Radial basis function neural network (RBFNN) is a three-layer forward network.³⁴ The first layer is the input layer, which consists of input nodes and does not process information. The second layer is the hidden layer and its number of elements depends on the need to describe the problem. Each neuron in the hidden layer represents a set of radial basis functions. The third layer is the output layer, it responds to the input mode.³⁵ The optimal spread value should be determined in the hidden layer. RBFNN can approximate any continuous nonlinear network with arbitrary precision. It has the characteristics of fast learning convergence and simple structure, and has widely used in pattern recognition, function approximation and other fields.³⁶ In this study, the RBFNN model for the classification of different varieties of maize seeds were established. The performance and the optimal spread value of the model were evaluated and determined according to the classification accuracy.

SVM and RBFNN were commonly used spectral data analysis models, which could get good analysis results. In this study, SVM and RBFNN models were used to quantify the classification results of the spectra collected using NIR-HSI. At the same time, the classification results of the two models could be compared. It could provide a reference for the development of the application of NIR-HSI to classify common and silage maize seeds of different varieties. The implementation of the SVM and RBFNN model was based on the libSVM and nnet toolbox in MATLAB, respectively.

3. Results and discussion

3.1 Spectral profile

Using the average spectral reflectance of all pixels of one maize seed represented the spectral reflectance of one maize seed. There were 5100 maize seeds per variety and 5100 spectral curves were obtained for each variety. Due to the obvious noise in the head and end of the spectral curve, the spectra in the range of 975–1646 nm was analysed. The average spectra of eight different varieties of maize seeds was shown in Fig. 2.

Fig. 2 Average spectra of maize seeds of eight varieties in the range of 975–1646 nm.

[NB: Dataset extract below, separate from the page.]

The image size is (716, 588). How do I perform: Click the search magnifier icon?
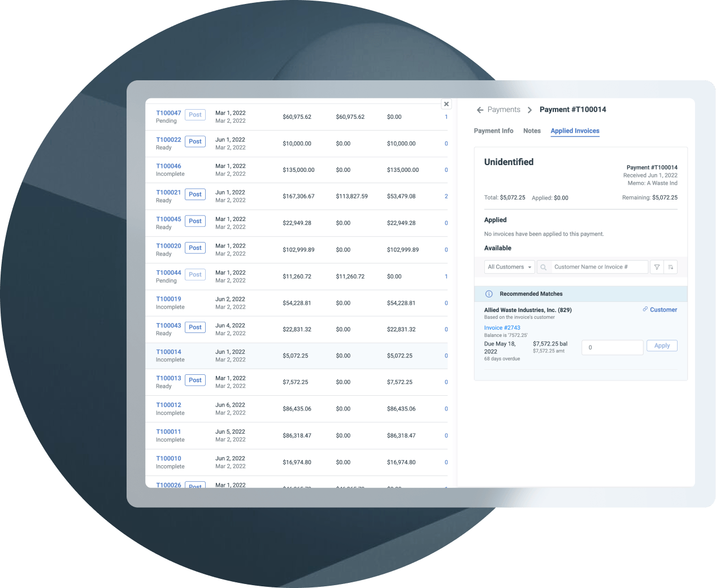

According to the spectral curves in Fig. 2, the average spectra of eight varieties of maize seeds had the similar trends. The valley of the spectra at around 1200 nm might be attributed to the second overtone of C–H in carbohydrates.^36,37 The valley at around 1450 nm was a result of the first overtone of the combination of the C–H bond in the protein and the O–H bond in moisture.³⁷ Due to the difference of chemical composition and physicochemical properties among varieties, the spectral reflectance values of different varieties were different, which provided the possibility to classify different varieties of maize seeds. In fact, the overlap among the spectra of maize seeds of different varieties was exist, it was necessary to combine chemometrics methods for further analysis.

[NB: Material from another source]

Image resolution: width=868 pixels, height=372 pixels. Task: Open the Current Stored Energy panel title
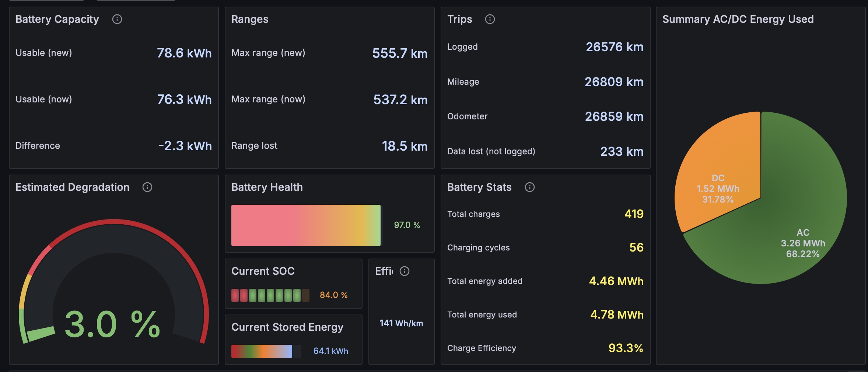tap(287, 327)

3.2 PCA scores image visualization

PCA analysis was performed on the pixel spectral information of eight varieties of maize seeds. A hyperspectral image of each variety was randomly selected in the obtained hyperspectral images for PCA analysis. The result showed that the first six PCs reflected 99.98% of the information in the original spectral data (94.41%, 5.28%, 0.19%, 0.03%, 0.03% and 0.03% for PC1, PC2, PC3, PC4, PC5 and PC6, respectively). That was to say, these six PCs explained most of the variables in the total variance. The scores of the first six PCs were multiplied by the corresponding binary of each pixel in the mask, and the score image was formed and visualized by using the colour bar. Fig. 3 shows the visualized hyperspectral images of the first six PCs of eight varieties of maize seed.

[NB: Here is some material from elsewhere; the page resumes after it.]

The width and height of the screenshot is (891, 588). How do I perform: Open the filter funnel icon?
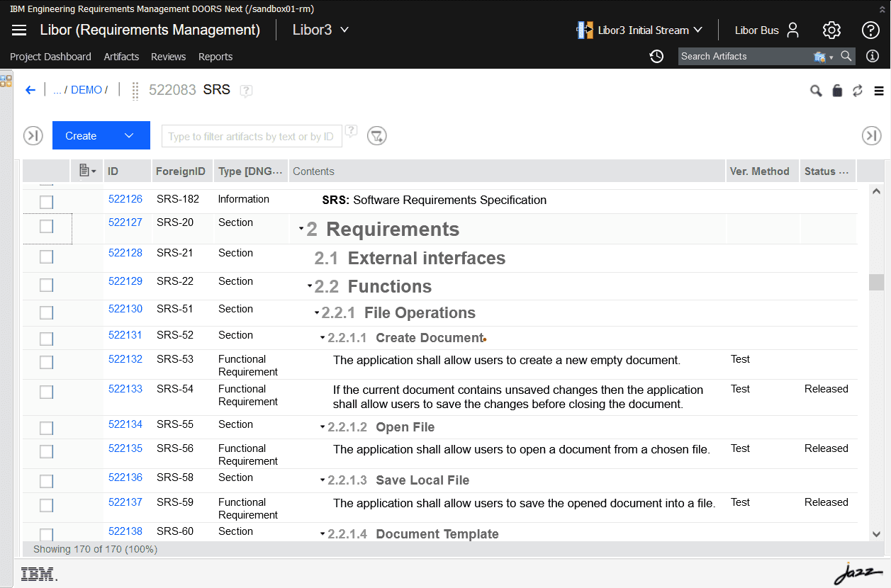pyautogui.click(x=376, y=136)
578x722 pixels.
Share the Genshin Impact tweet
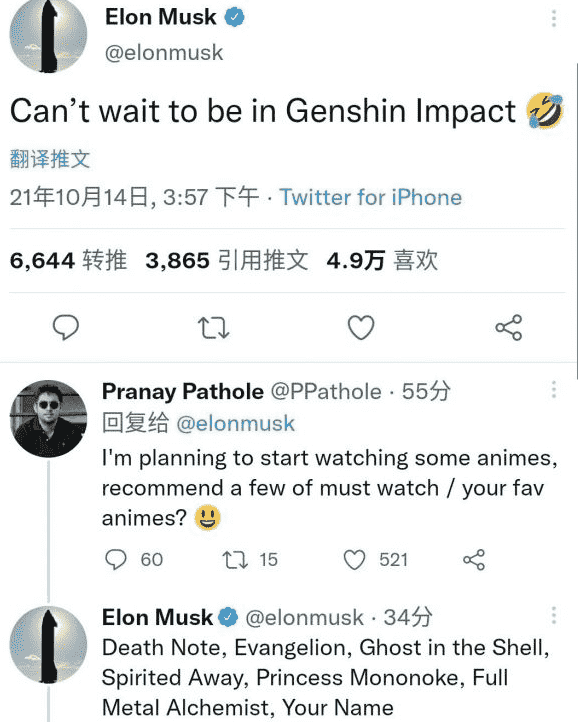pos(508,327)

Fig. 3 Scores images of the first six PCs of eight maize seed varieties (from left to right: DT397, QC8, QC11, QC13, QC9, QC19, QC29 and QC513): (a) PC1; (b) PC2; (c) PC3; (d) PC4; (e) PC5; (f) PC6.

As shown in Fig. 3, the differences among different varieties of maize seeds could be visually displayed by the positive and negative colour scores. It showed that there were differences among different varieties of maize seeds and they could be distinguished. The positive colour scores corresponded warm colours (yellow-red) and negative colour scores corresponded cold colours (green-blue). In score image of PC1, the colour score of hard endosperm of maize seeds was negative, and most of the colour was blue. The colour score of soft endosperm of seeds was positive, and most of the scores were high and the colour was red. In score image of PC2, the colour score of hard endosperm tended to be positive and the colour was green, while the scores of soft endosperm part were still positive and the colour were red and yellow. According to the score images of PC1 and PC2, PC1 and PC2 were mainly colour contrast, which could distinguish between hard endosperm and soft endosperm of maize seeds. Compared with PC1 and PC2, although the contribution rates of PC3, PC4, PC5 and PC6 were relatively small, they could reflect the differences between different varieties of maize seeds. For example, in the score image of PC3, the colour score of the Variety QC9 and Variety QC513 were slightly lower than zero, and the colour score of the Variety QC19 was slightly higher than zero. In the score image of PC4, most of the maize seeds in the Variety DT397 and Variety QC9 had negative colour scores, and the blue colour with larger value proportion appeared. The colour score of variety QC19 was mostly positive with more red appeared. In the score image of PC5, most of the maize seeds in the Variety DT397, Variety QC8, Variety QC9 and Variety QC29 had positive colour scores. Among them, the colour scores of Variety QC8 and Variety QC9 were higher and the colour tended to be yellow. The colour scores of most maize seeds in Variety QC11, Variety QC19 and Variety QC513 were negative, and the colour presented were clearly distinguished from that with positive colour scores. In the score image of PC6, the colour score of Variety QC9 was positive overall with prominent colour presented, and it could be clearly classified. PCA scores images could show the differences among different varieties of maize seeds intuitively, but not all varieties could be distinguished obviously, classification models should be established for further analysis.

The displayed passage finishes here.